Domain-Driven Design in a Nutshell
To encapsulate the essence of Eric’s book, we can categorize its profound insights into several pivotal concepts:
- Knowledge Crunching: The process of distilling vast information into usable knowledge for software design.
- Ubiquitous Language: Establishing a common language that bridges the gap between technical and domain experts.
- Model-driven Design: Using a shared model as the foundation of both design and implementation.
- Implementation Patterns: This includes a plethora of patterns such as entities, aggregates, aggregate roots, value objects, strategies, domain services, domain events, repositories, and more.

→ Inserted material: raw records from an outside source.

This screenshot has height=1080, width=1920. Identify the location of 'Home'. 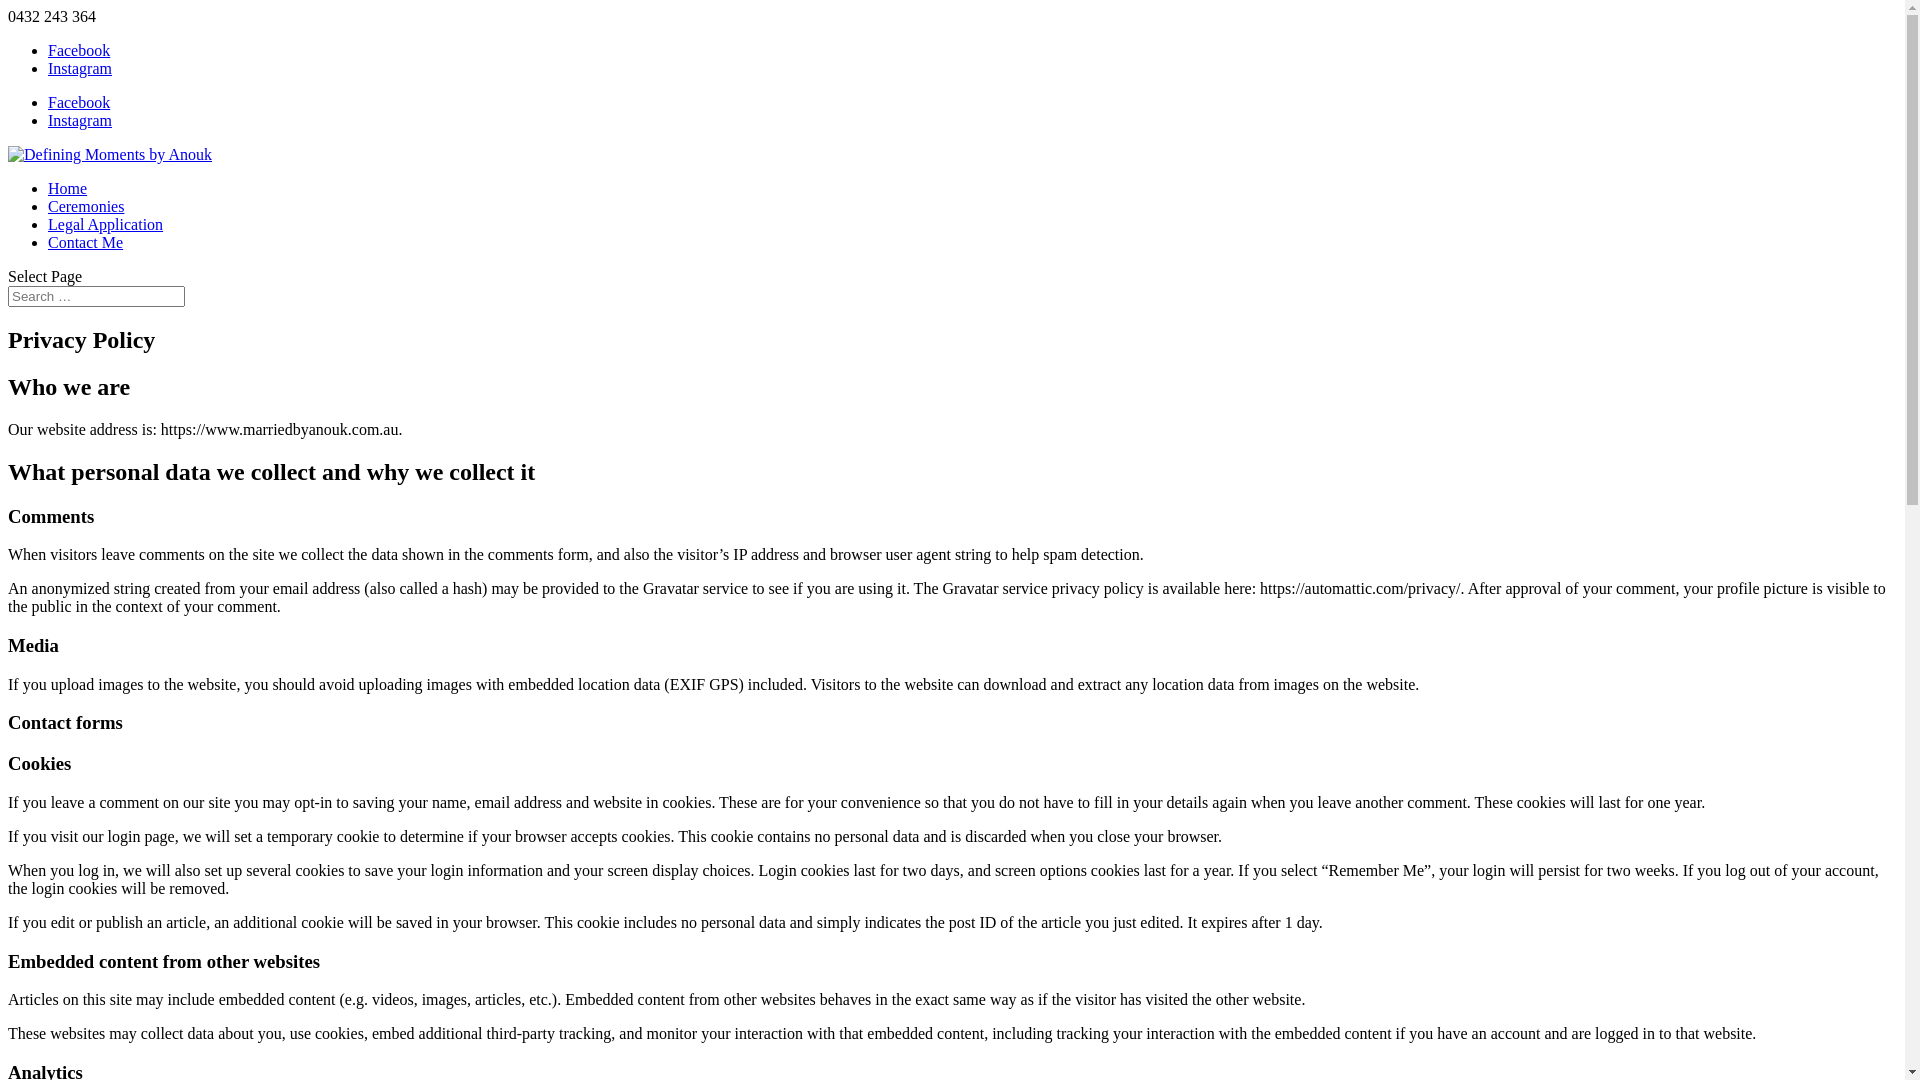
(67, 188).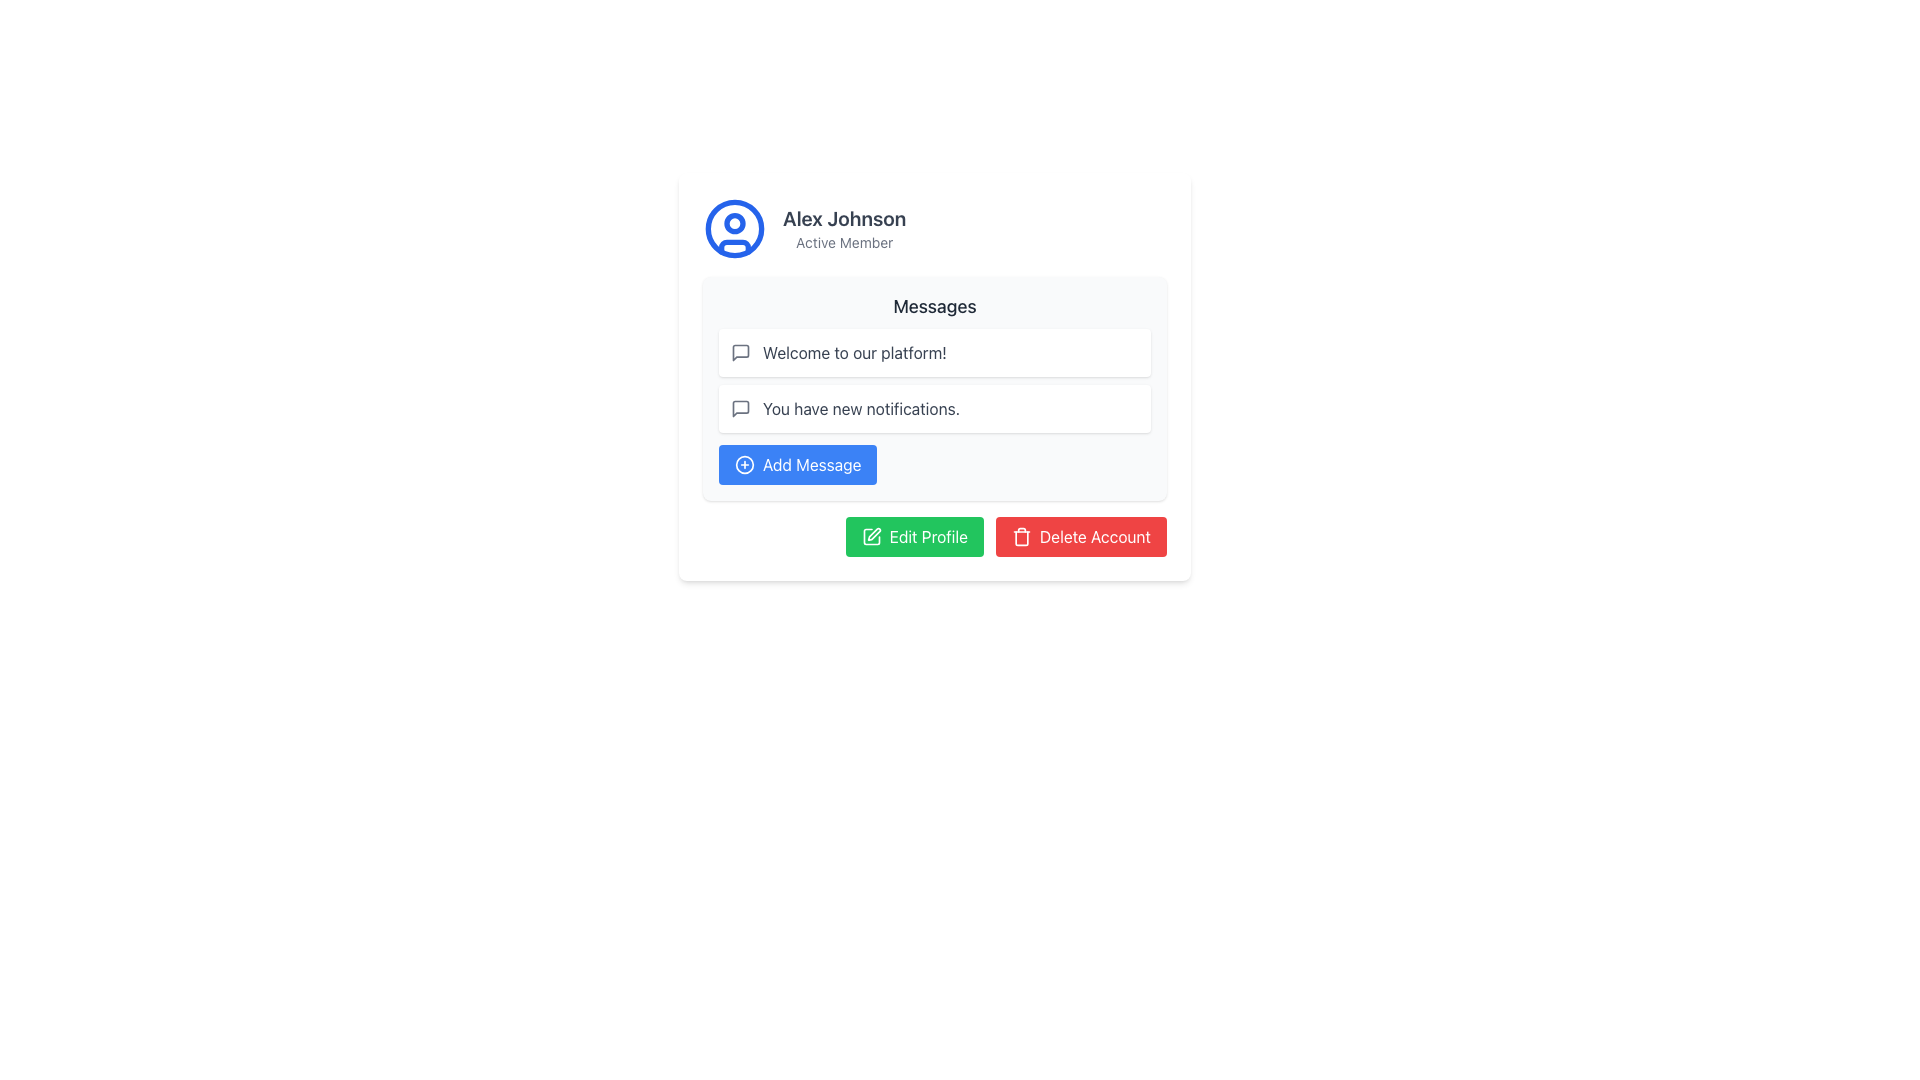  Describe the element at coordinates (743, 465) in the screenshot. I see `the 'Add Message' button which is visually indicated by the Button Icon located on its left side` at that location.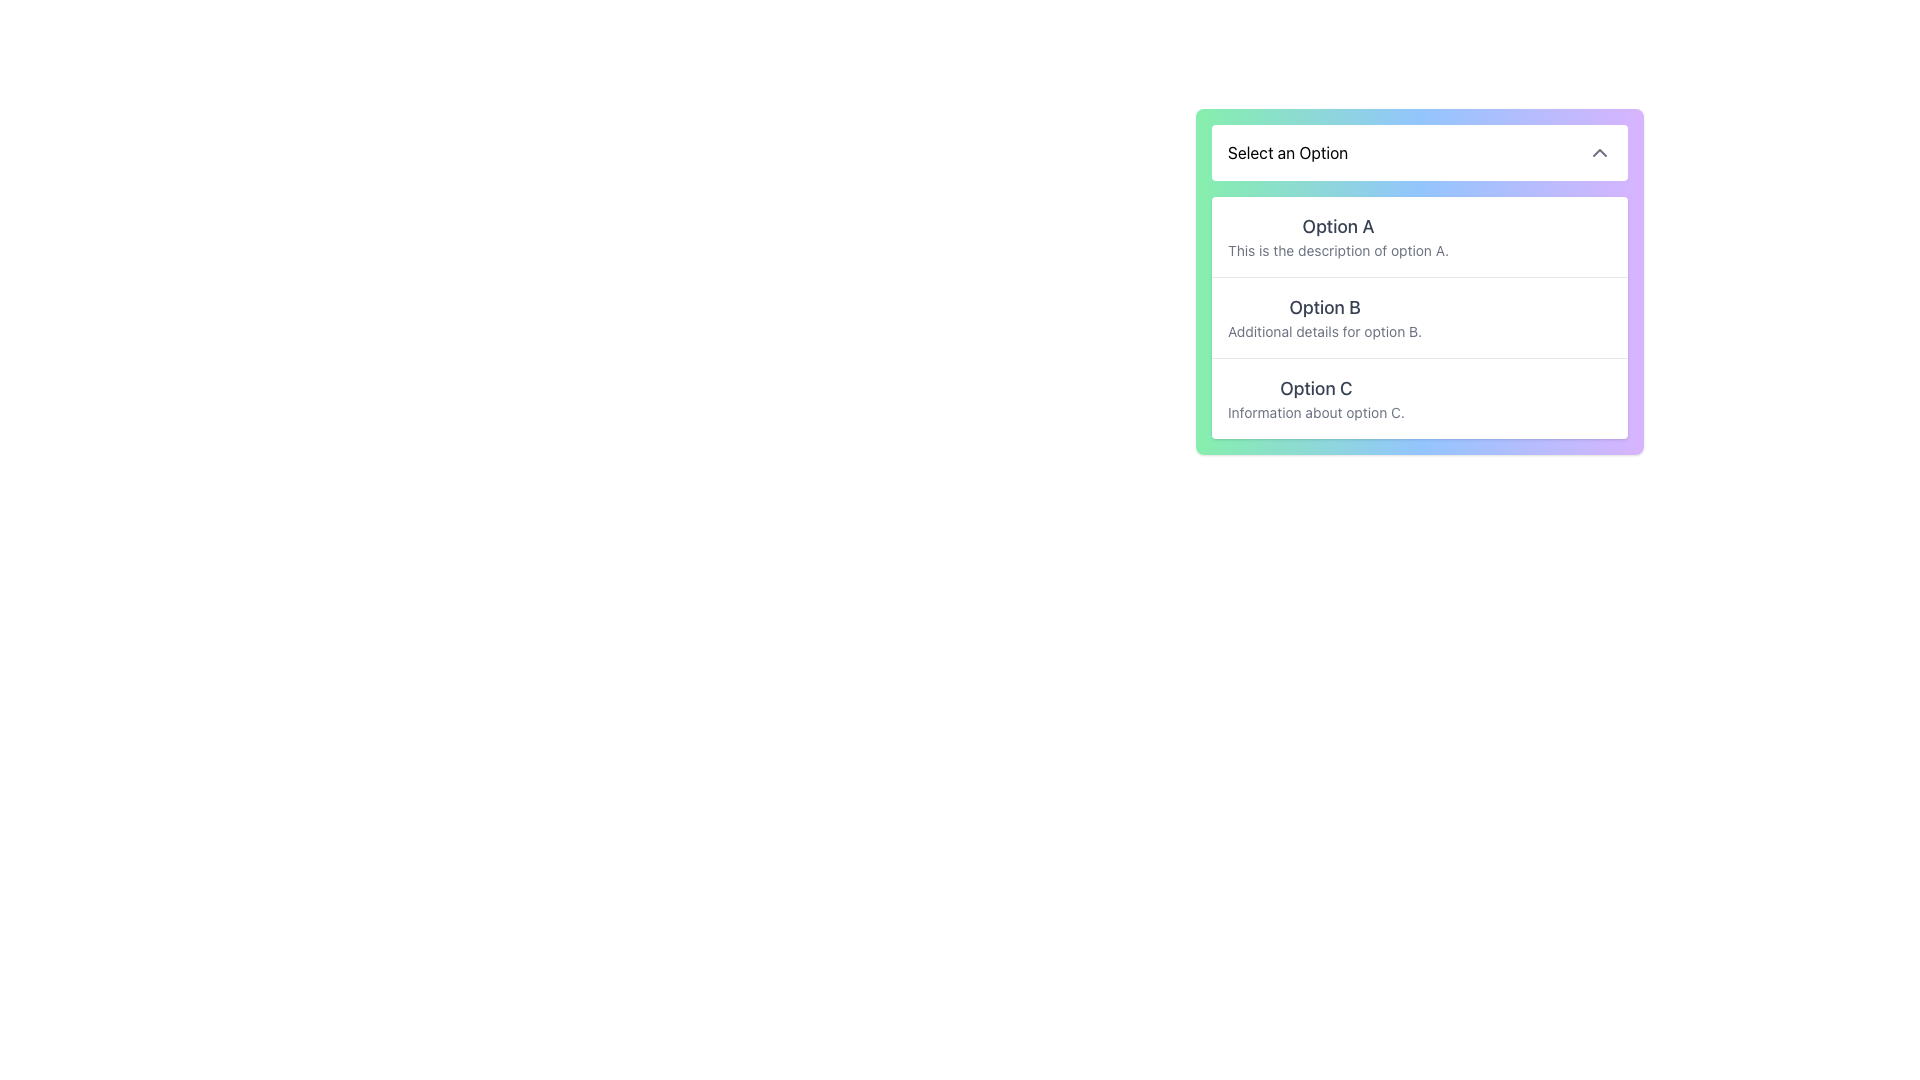 Image resolution: width=1920 pixels, height=1080 pixels. Describe the element at coordinates (1419, 342) in the screenshot. I see `the second selectable option labeled 'Option B' in the list` at that location.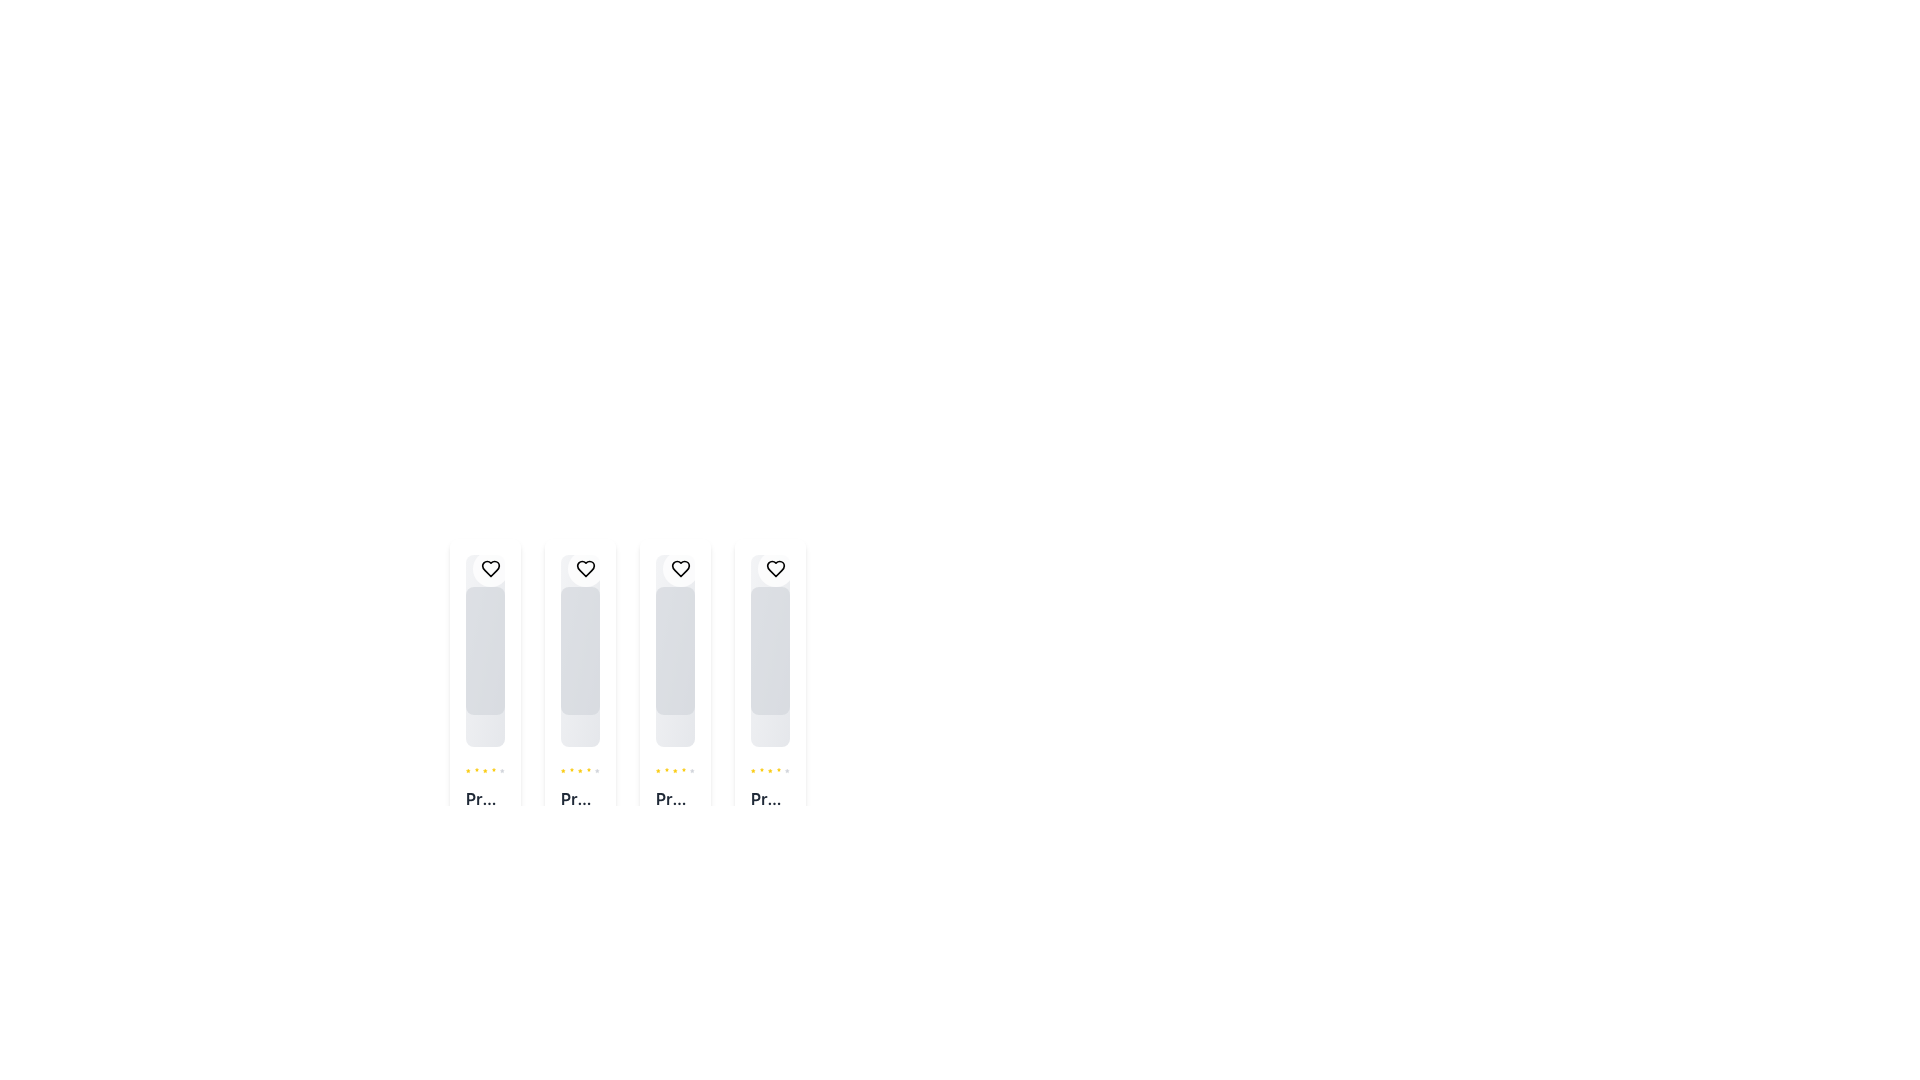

- Supple Design and Refinement: The continuous process of refining the design to gain deeper insights and maintain flexibility.
- Strategic Design: Concepts like bounded contexts, context maps, core domains, and subdomains, provide the overarching architecture and strategy for domain-driven design.
It’s worth noting that to truly grasp the nuances and intricacies of these concepts, immersing oneself in the book is essential. This article serves as a primer, a window into the vast world of Domain-Driven Design that Eric has so eloquently presented.